1. How much have you saved?
How long will your savings last if you don’t have any other reliable source of income after quitting your job? Are you comfortable giving yourself a reasonable timeline (3 to 6 months) to get your online freelancing business off the ground? Saving more money makes your leap into freelancing less risky.
You’ll also need to account for additional factors such as whether you are the breadwinner of the family. Remember, you might have to fund your own retirement account and pay for your own health insurance and taxes. You’ll need to calculate all these things before you can estimate the amount of money you need to save.
2. What is your minimum budget?
How much money do you need to make in order to pay your monthly bills? You should add in your household bills (insurance, groceries and utilities) and the cost of doing business as an online freelancer.

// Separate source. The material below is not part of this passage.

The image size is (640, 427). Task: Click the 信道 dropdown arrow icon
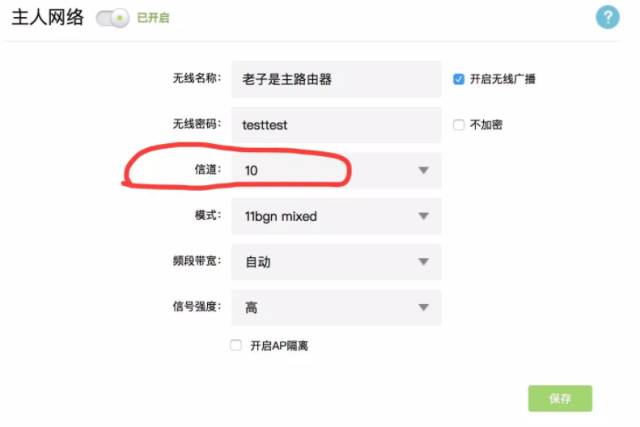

Calculate the amount of money you need to pay all your monthly bills and multiply the figure by 3 to 6 months. You need to save this amount in a separate savings account in order to make your transition to online freelancing smooth and successful.
3. Do you have passive streams of income?
Creating multiple passive income streams will also make the process much easier. Besides your core freelancing duties, you should have other passive streams of income or assets you can easily leverage in order to bring in more money.
Do you have any investments that earn interest or small dividends? Every bit of income will help you save up the money you need faster while easing your transition to self-employment and a steady pay check.
4. Are you willing to do whatever it takes?
Are you willing and prepared to spend weekends and nights building your online business? Clients may not come to you in the beginning, so you must actively seek them out in order to build a strong network from scratch. The amount of time you’ll spend in the beginning will determine how quickly you’ll be able to replace your regular day job’s income. You might have a lot of stressful days and sleepless nights, but in the end you must figure out if the reward is actually worth all the cost and effort.
5. Have you prepared a financial back-up plan?
Have you created a plan B just in case plan A does not work out? How will you cope if you blow through all your savings and you’re still unable to pay your monthly expenses?
It is vital to create a financial back-up for this specific event. Create a list of all the possible scenarios and solutions for how you’ll deal with this. Remember to include your family in your back-up plan if you’re the bread winner.
Quitting your day job to start an online freelancing career can be one of the most fruitful and liberating decisions you can make in your career. However, you should use the security and stability that comes with having predictable income to prepare yourself for long-term success. Although online freelancing can be immensely rewarding and beneficial, it’s not something you should jump into without careful consideration and preparation.